Union for a Popular Movement (UMP)

The centre-right party of Nicolas Sarkozy, the freshly-elected president, controls an absolute majority of 359 seats in the outgoing parliament, and is expected to maintain its dominance in the new National Assembly.

The "New Centre"

A party set up by deputies formerly allied to the unsuccessful presidential candidate Francois Bayrou, but who have decided to throw in their lot with Sarkozy's UMP. Thanks to an electoral agreement with the UMP, they expect to win around 25 of the 29 seats that Bayrou's UDF party had in the outgoing Assembly.

The Democratic Movement:

This new centrist party, popularly known as "MoDem," was set up by Bayrou after he failed to win the presidency.
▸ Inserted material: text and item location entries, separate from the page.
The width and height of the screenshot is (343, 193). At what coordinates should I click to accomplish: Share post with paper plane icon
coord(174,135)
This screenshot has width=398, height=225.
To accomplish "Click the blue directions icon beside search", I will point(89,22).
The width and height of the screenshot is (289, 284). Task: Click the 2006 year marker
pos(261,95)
Due to the defection of most of his former allies to the New Centre, Bayrou's party is considered unlikely to win more than five or six seats at the most.

The Socialist Party (PS)

The once dominant party of the late president Francois Mitterrand, the centre-left PS controls only 149 seats in the outgoing Assembly. It hopes to retain a similar number.

The Communist Party (PCF)

In the outgoing Assembly the PCF just managed to form a parliamentary group, with 21 members or allies. Given its poor showing in the presidential vote, it is expected to be reduced to fringe status with at best only five or six members.

 The Greens

The small Green Party (Les Verts) is expected to win around four seats, against three in the outgoing parliament.
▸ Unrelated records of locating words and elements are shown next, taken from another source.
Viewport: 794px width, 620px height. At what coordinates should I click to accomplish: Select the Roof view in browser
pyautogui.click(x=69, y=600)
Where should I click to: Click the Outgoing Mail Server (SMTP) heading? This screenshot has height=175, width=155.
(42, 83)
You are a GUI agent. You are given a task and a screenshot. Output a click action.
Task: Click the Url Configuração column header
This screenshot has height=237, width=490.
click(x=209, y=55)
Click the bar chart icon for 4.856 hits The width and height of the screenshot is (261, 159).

The Revolutionary Communist League (LCR)

The Troskyist LCR, which came out best among far left parties in the presidential election, will be fielding an unprecedented 500 candidates. It is however unlikely to win any seats.

The National Front (FN)

The FN has no seats in the outgoing parliament, despite its score of over 16 percent in the first round of the 2002 presidential election.
 
Unless candidates from the major conservative parties court controversy by striking local deals with it for the second round of voting, the FN will not win any seats in the new parliament.